Though officially free, even basic schooling brings costs in Ghana. Shoes and a uniform, for example, can cost up to 90 cedis (or around $24) - a significant sum for people lacking any disposable income). Although school is theoretically compulsory for eight years for girls, the high cost means that it remains out of reach far too often for far too many girls.
Nor is cost the only issue. Girls may be pulled out of school to help their overwhelmed mothers carry water or care for their families. Too often they are forced into child marriages. Teen pregnancies are also a problem. Then there’s the problem of sanitation. Girls attending schools without bathrooms often drop out upon reaching puberty for all the obvious reasons.
That’s where we come in. Girls' access to education is at the core of our mission. WomensTrust's "Keep Girls in School" program, established in Ghana in 2004, currently provides scholarships to 200 disadvantaged girls ages 7-17 that cover the cost of their education as well as ancillary counseling and enrichment services. In 2014 WomensTrust expanded its scholarship program providing scholarships for tertiary education to high school graduates. We now have 8 girls in college, an extraordinary achievement for girls from impoverished backgrounds whose mothers are in most cases illiterate.

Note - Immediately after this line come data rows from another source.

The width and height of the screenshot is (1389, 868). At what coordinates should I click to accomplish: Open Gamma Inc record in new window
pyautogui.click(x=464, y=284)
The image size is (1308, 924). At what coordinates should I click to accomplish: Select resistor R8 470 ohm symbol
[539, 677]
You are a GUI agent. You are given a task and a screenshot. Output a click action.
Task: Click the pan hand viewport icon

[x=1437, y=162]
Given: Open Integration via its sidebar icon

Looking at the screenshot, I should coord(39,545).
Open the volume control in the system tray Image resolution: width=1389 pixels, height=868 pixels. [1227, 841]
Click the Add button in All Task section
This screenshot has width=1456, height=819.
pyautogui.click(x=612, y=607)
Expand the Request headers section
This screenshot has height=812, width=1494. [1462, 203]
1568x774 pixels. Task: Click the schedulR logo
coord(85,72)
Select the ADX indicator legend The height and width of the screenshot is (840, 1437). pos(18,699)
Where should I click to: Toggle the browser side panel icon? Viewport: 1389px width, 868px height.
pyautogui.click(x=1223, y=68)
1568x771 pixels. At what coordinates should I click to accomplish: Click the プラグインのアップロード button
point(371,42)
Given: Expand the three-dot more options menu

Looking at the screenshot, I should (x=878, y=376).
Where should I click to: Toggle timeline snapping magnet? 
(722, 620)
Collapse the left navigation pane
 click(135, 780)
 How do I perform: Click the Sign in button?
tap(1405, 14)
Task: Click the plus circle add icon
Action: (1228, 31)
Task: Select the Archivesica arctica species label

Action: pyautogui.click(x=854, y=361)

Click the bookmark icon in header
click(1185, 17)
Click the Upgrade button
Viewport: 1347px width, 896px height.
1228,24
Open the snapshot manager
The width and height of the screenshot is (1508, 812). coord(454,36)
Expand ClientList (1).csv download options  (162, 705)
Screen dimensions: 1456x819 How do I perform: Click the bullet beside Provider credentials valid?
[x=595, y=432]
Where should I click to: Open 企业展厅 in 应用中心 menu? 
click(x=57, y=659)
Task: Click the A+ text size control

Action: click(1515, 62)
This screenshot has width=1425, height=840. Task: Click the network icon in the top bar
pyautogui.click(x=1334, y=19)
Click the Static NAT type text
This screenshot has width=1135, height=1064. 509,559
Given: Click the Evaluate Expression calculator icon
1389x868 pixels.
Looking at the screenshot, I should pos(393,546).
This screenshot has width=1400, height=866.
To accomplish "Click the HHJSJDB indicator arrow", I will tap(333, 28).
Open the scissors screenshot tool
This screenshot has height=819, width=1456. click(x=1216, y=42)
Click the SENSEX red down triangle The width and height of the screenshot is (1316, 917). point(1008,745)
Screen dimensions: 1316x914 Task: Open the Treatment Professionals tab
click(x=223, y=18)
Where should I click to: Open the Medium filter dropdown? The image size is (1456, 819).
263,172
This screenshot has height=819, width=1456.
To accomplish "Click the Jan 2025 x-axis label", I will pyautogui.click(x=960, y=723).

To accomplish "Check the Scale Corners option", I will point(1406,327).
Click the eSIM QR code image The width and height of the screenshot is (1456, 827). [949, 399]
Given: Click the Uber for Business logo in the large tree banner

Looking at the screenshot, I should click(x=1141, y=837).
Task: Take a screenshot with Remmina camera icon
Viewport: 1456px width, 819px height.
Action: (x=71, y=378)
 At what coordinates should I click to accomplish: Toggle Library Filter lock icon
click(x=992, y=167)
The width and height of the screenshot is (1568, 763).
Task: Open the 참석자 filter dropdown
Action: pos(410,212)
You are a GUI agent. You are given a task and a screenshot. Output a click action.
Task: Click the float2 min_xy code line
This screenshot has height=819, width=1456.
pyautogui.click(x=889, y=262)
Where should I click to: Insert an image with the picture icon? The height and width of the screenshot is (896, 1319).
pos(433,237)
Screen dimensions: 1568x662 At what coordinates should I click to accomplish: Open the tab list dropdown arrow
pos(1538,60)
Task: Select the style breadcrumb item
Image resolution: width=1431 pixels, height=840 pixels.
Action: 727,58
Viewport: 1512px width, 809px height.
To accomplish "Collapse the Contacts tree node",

All of our scholarship recipients are academic achievers who are at risk of dropping out of school--or can no longer attend--due to a lack of funds or family support. Scholarships from WomensTrust help pay for school fees, backpacks and books, and cover the numerous other expenses the girls face. For students pursuing tertiary education WomensTrust provides full scholarship for tuition room and board and gives each girls laptop computer.
Important elements of the WomensTrust scholarship program are the enrichment activities that offer additional support for success. One such program is the after school computer training provided at WomensTrust offices in Pokuase. This provides scholarship girls with training on and access to computers giving them essential skills not available in their schools. Another is a newly instituted program to provide tutoring in basic subjects so as to better prepare the girls for the national exams required to qualify for admission to secondary and tertiary schools.
A third program is College for Ama (CofA), a summer camp that provides girls with an immersion experience on a college campus. CofA provides mentoring by college educated role models, classes in English, Mathematics and opportunities to develop presentation skills and boost self-confidence. Girls at the camp learn, often for the first time, that they are important, and that their capacity to achieve is unlimited.
In addition to working directly with girls and their families, WomensTrust has partnered with Women in Social Enterprise (“WISE”) to build toilets at the schools our scholarship girls attend. Access to basic sanitary facilities makes it easier and safer for girls to remain in school.